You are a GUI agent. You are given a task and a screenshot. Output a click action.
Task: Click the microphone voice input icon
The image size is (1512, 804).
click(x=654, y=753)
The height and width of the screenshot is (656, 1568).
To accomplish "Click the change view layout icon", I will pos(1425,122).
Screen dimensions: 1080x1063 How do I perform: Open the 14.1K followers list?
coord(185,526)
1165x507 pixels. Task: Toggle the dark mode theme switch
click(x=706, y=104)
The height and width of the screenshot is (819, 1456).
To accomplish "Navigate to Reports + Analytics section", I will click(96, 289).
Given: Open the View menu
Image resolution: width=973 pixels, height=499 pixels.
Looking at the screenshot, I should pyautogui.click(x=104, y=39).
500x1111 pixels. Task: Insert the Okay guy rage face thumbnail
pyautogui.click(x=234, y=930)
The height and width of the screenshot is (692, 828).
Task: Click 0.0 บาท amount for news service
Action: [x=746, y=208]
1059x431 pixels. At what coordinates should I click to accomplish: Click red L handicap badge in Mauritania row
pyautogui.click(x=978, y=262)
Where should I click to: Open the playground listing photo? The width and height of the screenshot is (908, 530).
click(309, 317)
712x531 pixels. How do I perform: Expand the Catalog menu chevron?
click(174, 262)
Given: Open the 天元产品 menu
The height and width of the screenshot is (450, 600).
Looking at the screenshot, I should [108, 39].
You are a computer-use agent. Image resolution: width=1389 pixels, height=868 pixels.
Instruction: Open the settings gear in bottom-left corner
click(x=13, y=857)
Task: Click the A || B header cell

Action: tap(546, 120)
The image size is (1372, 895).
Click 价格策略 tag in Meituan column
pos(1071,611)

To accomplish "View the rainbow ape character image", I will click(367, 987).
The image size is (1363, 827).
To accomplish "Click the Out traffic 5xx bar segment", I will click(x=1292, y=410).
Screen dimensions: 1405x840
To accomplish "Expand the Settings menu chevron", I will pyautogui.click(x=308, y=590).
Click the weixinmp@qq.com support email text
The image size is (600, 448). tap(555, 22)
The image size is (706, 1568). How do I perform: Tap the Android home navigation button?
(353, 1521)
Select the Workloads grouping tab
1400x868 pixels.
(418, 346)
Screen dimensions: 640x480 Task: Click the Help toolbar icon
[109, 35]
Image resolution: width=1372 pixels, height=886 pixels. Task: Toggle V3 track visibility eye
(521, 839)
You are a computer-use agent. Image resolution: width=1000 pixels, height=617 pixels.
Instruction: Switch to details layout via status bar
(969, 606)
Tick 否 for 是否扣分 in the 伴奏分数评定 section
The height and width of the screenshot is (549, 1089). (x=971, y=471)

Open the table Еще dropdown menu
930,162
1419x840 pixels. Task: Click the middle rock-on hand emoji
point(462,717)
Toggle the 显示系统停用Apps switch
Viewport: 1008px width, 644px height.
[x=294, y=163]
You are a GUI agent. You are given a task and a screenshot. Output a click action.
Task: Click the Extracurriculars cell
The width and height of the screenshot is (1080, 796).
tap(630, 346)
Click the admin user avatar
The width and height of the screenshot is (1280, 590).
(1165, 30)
------------------------------------
= EXERCISE DIRECTIONS =
The data given before this task must be transcribed exactly and in full.

= SOLUTION TO THE PROBLEM =
You are a GUI agent. You are given a task and a screenshot. Output a click action.
Task: Click the microphone voice input icon
The image size is (1512, 804).
click(x=654, y=753)
The height and width of the screenshot is (656, 1568).
To accomplish "Click the change view layout icon", I will pos(1425,122).
Screen dimensions: 1080x1063 How do I perform: Open the 14.1K followers list?
coord(185,526)
1165x507 pixels. Task: Toggle the dark mode theme switch
click(x=706, y=104)
The height and width of the screenshot is (819, 1456).
To accomplish "Navigate to Reports + Analytics section", I will click(96, 289).
Given: Open the View menu
Image resolution: width=973 pixels, height=499 pixels.
Looking at the screenshot, I should pyautogui.click(x=104, y=39).
500x1111 pixels. Task: Insert the Okay guy rage face thumbnail
pyautogui.click(x=234, y=930)
The height and width of the screenshot is (692, 828).
Task: Click 0.0 บาท amount for news service
Action: [x=746, y=208]
1059x431 pixels. At what coordinates should I click to accomplish: Click red L handicap badge in Mauritania row
pyautogui.click(x=978, y=262)
Where should I click to: Open the playground listing photo? The width and height of the screenshot is (908, 530).
click(309, 317)
712x531 pixels. How do I perform: Expand the Catalog menu chevron?
click(174, 262)
Given: Open the 天元产品 menu
The height and width of the screenshot is (450, 600).
Looking at the screenshot, I should [108, 39].
You are a computer-use agent. Image resolution: width=1389 pixels, height=868 pixels.
Instruction: Open the settings gear in bottom-left corner
click(x=13, y=857)
Task: Click the A || B header cell

Action: tap(546, 120)
The image size is (1372, 895).
Click 价格策略 tag in Meituan column
pos(1071,611)

To accomplish "View the rainbow ape character image", I will click(367, 987).
The image size is (1363, 827).
To accomplish "Click the Out traffic 5xx bar segment", I will click(x=1292, y=410).
Screen dimensions: 1405x840
To accomplish "Expand the Settings menu chevron", I will pyautogui.click(x=308, y=590).
Click the weixinmp@qq.com support email text
The image size is (600, 448). tap(555, 22)
The image size is (706, 1568). How do I perform: Tap the Android home navigation button?
(353, 1521)
Select the Workloads grouping tab
1400x868 pixels.
(418, 346)
Screen dimensions: 640x480 Task: Click the Help toolbar icon
[109, 35]
Image resolution: width=1372 pixels, height=886 pixels. Task: Toggle V3 track visibility eye
(521, 839)
You are a computer-use agent. Image resolution: width=1000 pixels, height=617 pixels.
Instruction: Switch to details layout via status bar
(969, 606)
Tick 否 for 是否扣分 in the 伴奏分数评定 section
The height and width of the screenshot is (549, 1089). (x=971, y=471)

Open the table Еще dropdown menu
930,162
1419x840 pixels. Task: Click the middle rock-on hand emoji
point(462,717)
Toggle the 显示系统停用Apps switch
Viewport: 1008px width, 644px height.
[x=294, y=163]
You are a GUI agent. You are given a task and a screenshot. Output a click action.
Task: Click the Extracurriculars cell
The width and height of the screenshot is (1080, 796).
tap(630, 346)
Click the admin user avatar
The width and height of the screenshot is (1280, 590).
(1165, 30)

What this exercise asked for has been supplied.